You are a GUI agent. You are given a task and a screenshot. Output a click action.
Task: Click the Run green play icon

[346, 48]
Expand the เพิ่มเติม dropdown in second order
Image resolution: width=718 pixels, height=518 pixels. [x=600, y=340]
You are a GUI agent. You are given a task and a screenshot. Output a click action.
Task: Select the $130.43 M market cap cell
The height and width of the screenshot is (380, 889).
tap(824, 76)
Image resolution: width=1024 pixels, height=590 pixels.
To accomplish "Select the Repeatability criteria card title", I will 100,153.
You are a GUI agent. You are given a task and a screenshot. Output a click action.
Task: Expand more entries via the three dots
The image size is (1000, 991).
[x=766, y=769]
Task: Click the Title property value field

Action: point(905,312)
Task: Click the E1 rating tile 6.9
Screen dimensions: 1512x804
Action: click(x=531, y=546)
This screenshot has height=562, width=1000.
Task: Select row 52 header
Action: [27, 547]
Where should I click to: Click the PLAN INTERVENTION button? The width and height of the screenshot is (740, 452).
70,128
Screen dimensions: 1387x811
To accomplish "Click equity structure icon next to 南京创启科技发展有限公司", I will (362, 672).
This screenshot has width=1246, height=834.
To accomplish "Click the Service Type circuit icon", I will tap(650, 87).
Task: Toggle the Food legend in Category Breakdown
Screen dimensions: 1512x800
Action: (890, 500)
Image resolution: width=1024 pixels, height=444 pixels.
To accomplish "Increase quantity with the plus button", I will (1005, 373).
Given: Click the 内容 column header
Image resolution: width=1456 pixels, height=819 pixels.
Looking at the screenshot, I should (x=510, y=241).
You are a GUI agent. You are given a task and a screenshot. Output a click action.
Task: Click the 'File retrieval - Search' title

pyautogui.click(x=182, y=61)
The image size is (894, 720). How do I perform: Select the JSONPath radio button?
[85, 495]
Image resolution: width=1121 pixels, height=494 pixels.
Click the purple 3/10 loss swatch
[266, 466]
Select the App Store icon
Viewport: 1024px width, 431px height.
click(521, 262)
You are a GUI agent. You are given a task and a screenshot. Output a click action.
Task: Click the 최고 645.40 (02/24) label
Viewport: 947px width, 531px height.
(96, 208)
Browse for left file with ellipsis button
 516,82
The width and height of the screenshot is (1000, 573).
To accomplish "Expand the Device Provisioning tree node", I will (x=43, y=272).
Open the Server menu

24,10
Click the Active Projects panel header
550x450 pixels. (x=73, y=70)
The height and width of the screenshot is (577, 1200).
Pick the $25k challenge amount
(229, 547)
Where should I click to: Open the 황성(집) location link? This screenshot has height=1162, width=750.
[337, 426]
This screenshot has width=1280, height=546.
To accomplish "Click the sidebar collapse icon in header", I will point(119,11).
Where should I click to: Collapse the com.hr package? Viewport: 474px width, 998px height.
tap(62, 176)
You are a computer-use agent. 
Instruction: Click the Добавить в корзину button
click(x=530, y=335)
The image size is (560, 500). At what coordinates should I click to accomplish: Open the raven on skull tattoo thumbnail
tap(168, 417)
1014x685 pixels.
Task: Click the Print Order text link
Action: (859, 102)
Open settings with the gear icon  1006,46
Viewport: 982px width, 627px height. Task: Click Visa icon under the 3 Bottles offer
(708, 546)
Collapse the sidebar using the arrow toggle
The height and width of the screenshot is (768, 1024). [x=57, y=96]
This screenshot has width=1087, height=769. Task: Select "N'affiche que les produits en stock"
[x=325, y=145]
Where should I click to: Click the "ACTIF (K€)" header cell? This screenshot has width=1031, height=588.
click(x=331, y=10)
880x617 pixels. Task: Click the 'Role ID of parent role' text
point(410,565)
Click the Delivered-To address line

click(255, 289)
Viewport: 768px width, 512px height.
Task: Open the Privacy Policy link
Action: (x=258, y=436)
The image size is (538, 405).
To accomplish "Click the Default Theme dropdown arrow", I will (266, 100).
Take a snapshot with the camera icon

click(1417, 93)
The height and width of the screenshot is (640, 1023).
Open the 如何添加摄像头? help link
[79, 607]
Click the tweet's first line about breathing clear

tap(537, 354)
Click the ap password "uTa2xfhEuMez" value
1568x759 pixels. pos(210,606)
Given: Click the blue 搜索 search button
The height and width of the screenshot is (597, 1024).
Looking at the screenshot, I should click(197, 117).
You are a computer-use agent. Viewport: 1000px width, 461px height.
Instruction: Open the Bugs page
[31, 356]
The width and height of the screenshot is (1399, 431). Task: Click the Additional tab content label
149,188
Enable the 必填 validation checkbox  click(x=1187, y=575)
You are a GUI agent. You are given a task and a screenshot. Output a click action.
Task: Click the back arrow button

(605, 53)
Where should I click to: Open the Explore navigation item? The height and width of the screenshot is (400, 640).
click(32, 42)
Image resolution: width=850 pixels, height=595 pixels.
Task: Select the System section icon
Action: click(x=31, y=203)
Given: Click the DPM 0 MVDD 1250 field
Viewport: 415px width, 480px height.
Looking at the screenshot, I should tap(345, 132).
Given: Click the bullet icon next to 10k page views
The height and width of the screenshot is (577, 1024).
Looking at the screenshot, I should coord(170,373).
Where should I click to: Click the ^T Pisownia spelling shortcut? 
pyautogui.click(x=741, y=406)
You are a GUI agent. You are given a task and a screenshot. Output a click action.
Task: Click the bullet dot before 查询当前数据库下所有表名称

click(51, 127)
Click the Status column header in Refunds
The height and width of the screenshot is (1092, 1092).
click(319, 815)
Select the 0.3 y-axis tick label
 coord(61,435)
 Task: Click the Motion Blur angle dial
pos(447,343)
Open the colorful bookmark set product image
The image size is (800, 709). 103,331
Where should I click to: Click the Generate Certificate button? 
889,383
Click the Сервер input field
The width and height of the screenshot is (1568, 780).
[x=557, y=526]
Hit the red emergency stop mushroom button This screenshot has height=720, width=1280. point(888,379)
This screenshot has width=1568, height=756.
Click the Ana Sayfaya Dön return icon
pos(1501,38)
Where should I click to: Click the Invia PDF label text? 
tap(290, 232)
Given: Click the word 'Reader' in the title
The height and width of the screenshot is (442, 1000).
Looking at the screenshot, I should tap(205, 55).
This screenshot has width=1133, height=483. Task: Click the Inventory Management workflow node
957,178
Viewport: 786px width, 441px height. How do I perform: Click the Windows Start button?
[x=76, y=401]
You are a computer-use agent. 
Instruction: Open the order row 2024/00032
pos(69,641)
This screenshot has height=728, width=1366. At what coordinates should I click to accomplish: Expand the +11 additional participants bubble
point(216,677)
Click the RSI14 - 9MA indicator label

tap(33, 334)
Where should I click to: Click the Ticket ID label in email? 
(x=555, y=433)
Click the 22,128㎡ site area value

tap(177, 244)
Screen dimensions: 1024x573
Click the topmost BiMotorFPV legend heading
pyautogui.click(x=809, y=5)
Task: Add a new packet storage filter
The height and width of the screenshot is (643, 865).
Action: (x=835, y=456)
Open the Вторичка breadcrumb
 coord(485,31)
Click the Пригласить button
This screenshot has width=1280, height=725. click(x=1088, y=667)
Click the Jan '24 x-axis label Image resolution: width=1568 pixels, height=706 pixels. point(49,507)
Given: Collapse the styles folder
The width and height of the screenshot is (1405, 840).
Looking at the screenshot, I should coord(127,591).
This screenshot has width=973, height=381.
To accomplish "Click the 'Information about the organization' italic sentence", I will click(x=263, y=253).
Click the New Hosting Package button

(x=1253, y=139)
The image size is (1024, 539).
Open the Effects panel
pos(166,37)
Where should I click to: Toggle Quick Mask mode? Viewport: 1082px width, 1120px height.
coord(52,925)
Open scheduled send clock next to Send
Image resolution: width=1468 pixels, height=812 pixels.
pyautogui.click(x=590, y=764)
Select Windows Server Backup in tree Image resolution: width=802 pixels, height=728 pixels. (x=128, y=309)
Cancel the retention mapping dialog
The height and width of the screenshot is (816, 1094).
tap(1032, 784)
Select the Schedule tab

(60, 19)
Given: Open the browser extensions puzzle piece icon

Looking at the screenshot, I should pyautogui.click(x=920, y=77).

★ ★ ★ ★ ★

■ **PROBLEM TO SOLVE**:
From the listing above, repeat exactly the lines starting at the line that includes "Given: Collapse the styles folder" and ending at the line that includes "This screenshot has width=973, height=381.", with nothing outside that span.

■ **REPLY**:
Given: Collapse the styles folder
The width and height of the screenshot is (1405, 840).
Looking at the screenshot, I should coord(127,591).
This screenshot has width=973, height=381.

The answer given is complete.